Anna Dyson, an architectural scientist from Rensselaer Polytechnic Institute in Troy, New York, is leading the way to make solar energy a real alternative to pollution-emitting fossil fuels. Her system contains rows of thin lenses that track the sun's movement. Sunlight floods each lens and is focused onto a postage-stamp sized, high-tech solar cell. Dyson says, "Really, what we want to do is be capturing and transferring that energy for usable means."
Conventional solar systems are about 14 percent efficient. This system has a combined heat and power efficiency of nearly 80 percent. "What they're doing is very efficiently capturing and transferring that light into electricity and the solar heat into hot water," Dyson explains.
Watching the video, I get the impression these are best suited to large-scale use - office buildings, malls, and such. They have a lot of moving parts, and they can't be cheap to make.

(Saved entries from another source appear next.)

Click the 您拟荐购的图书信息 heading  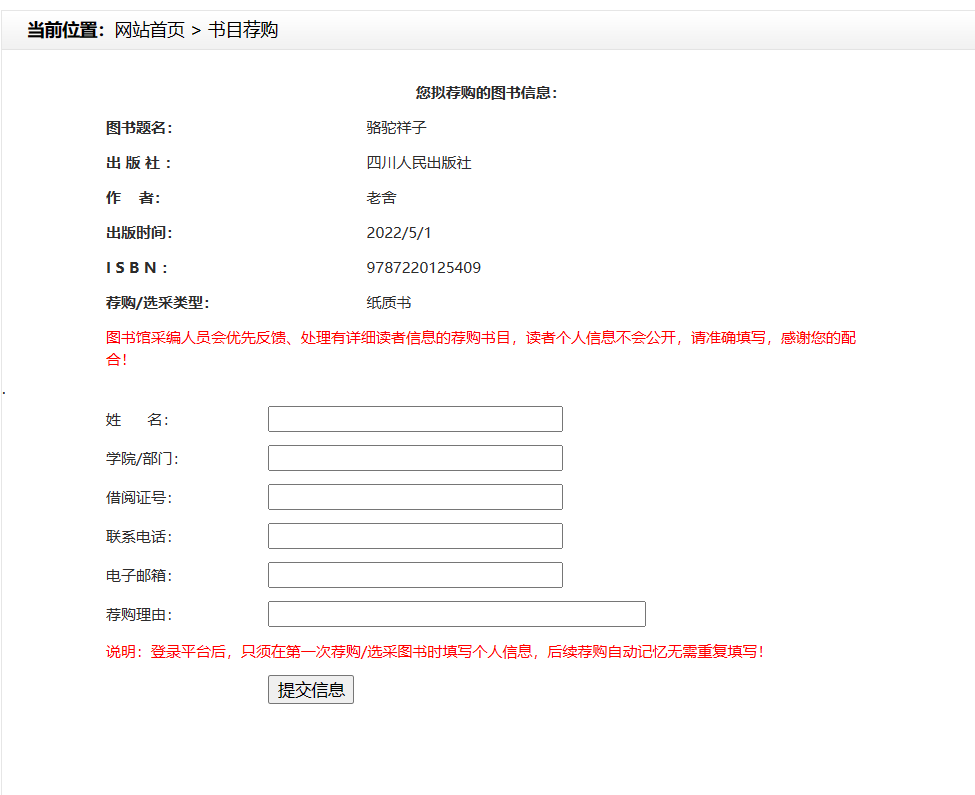coord(487,93)
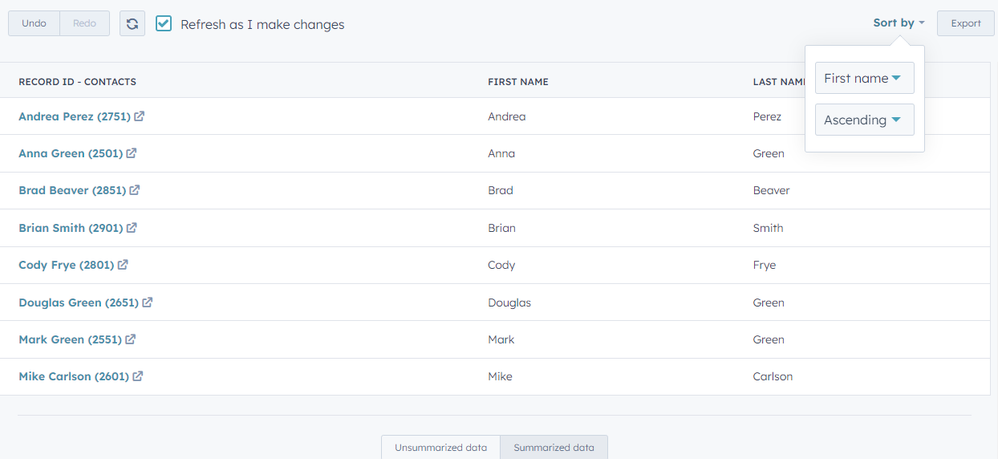Switch to Summarized data tab
The height and width of the screenshot is (459, 998).
[553, 447]
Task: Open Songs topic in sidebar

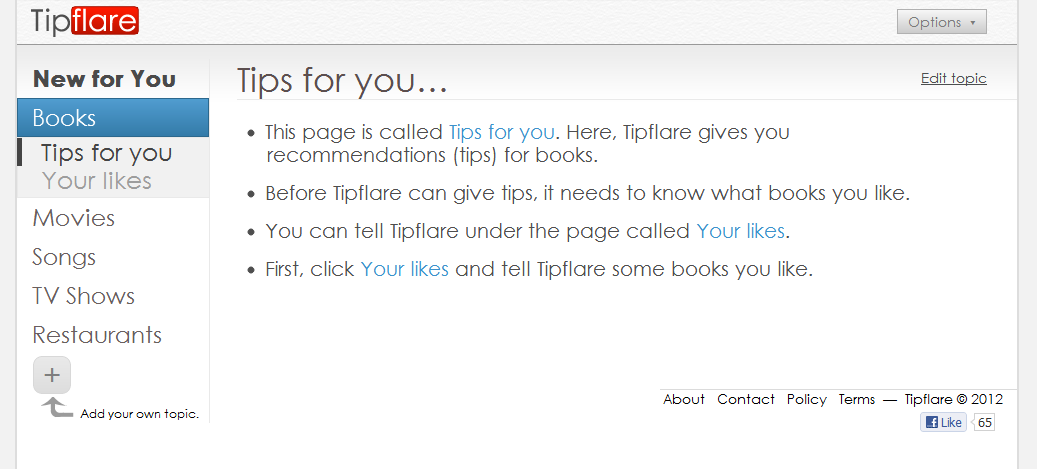Action: pos(64,257)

But there's been another breakthrough more likely to show up in your home: researchers are reporting record efficiencies for dye-sensitized solar cells (DSSCs). And although an efficiency of 10% doesn't sound very exciting compared to the 80% Dyson is claiming, or even the 14% achieved by conventional cells, it's a record for DSSCs, which have lots of other advantages. They're cheap to make, can be fashioned into flexible sheeting, and are tough enough to take on the elements without being encased in glass. They also work better in low-light environments. Until recently, these cells topped out at about 7% efficiency; they also degraded quickly with exposure to heat and UV light. The new cells are more stable at high temperatures and retain high output after long hours in direct sunlight.